Currently, the energy for extracting oil from underground must come from the fuel and equipment on the surface. But what if the main source of energy for extracting oil could come from the oil deposit itself? And, what if the method for doing this could provide us with access to oil not amenable to conventional extraction techniques while minimizing disruption of the surface and any associated pollution? This is what the developers of an oil recovery technique called toe-to-heel air injection or THAI suggest they are able to accomplish. And, the technique could increase appreciably the percentage of the world's vast heavy oil resources that we are able to exploit.
The oil the engineers and scientists at Petrobank, the patent holder, have in mind is so viscous that it is not easily budged from its hiding places below the surface. There are other techniques already in use for extracting this oil. But they typically require copious amounts of both water (usually in the form of steam) and energy to work. The THAI process, however, burns some of the oil in the underground deposit in a way that makes the remaining oil flow to the surface on its own through production wells.
This isn't a bonfire, but rather more like a charcoal fire, very hot (400 to 600 degrees C) without flames. Petrobank claims that THAI burns about 10 percent of the oil in place to accomplish its task. The oil is first heated to about 100 degrees C using steam injection. So far this sounds like conventional steam injection technology. But once this critical temperature is reached, the oil is ignited and only air is injected to keep the oil burning. The burning oil creates additional heat which makes the heavy oil flow more easily, and the combustion gases drive the flowing oil toward and up a set of production wells without any pumping. There are other fire flooding techniques. But the particular methods and well configuration of THAI hold great promise for vastly increasing ultimate recovery while minimizing pollution and well failure.

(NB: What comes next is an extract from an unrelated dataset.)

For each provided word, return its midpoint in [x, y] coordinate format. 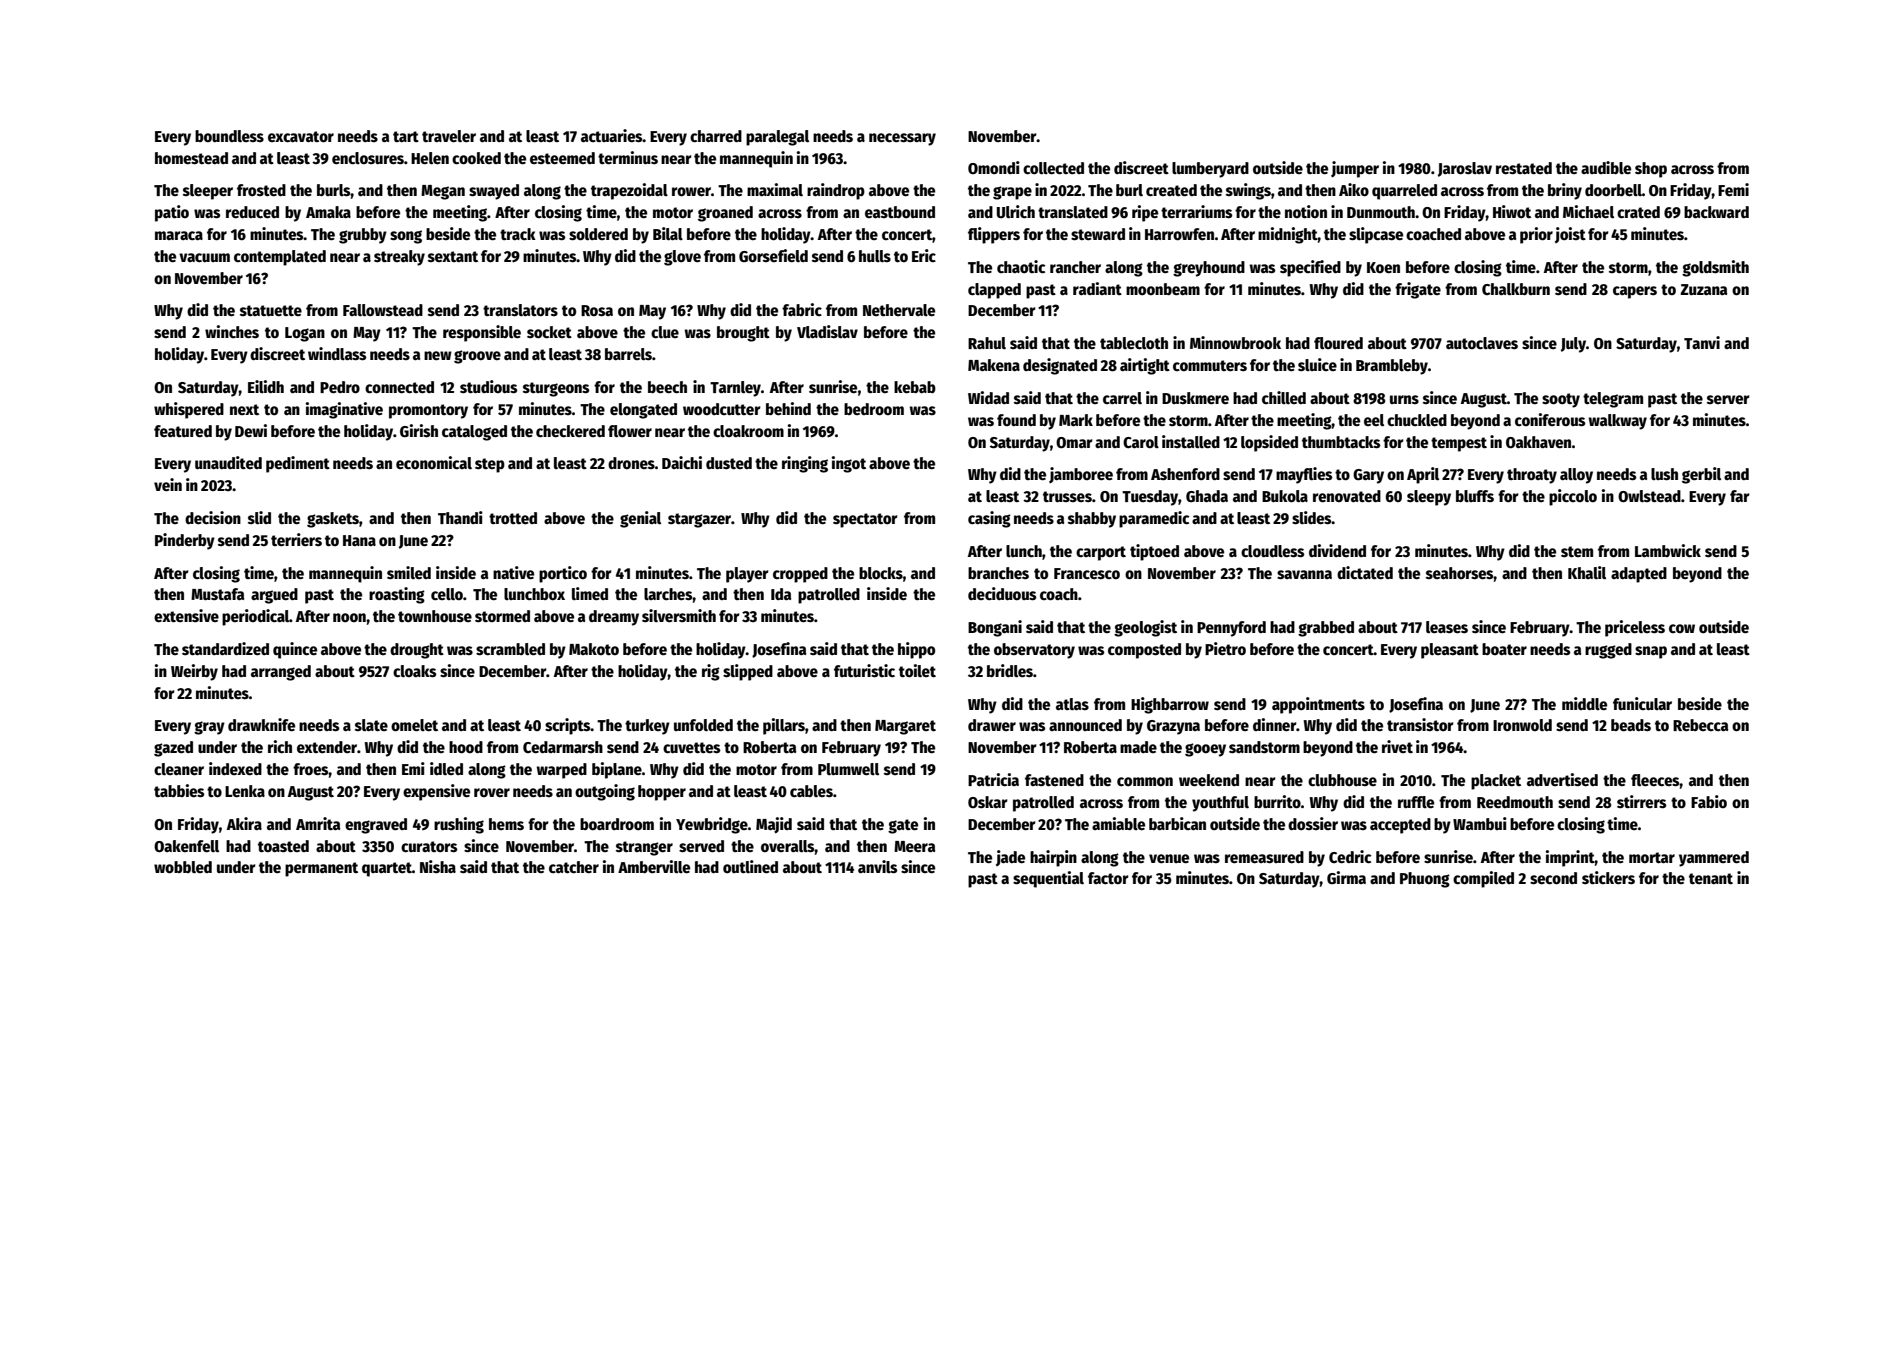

Petrobank claims recovery of between 70 and 80 percent of original oil in place, a truly astounding number. Even if this result proves to be reproducible on a large scale, it won't mean that all heavy oil deposits will be amenable to the THAI process. Some deposits might be too scattered to be economical. Others might not be sufficiently saturated to allow adequate burning and thus high enough temperatures. Yet others might be too close to the surface in which case the fire might break through. Finally, geology, remote location and poor associated infrastructure might make many potential deposits financially too risky to exploit.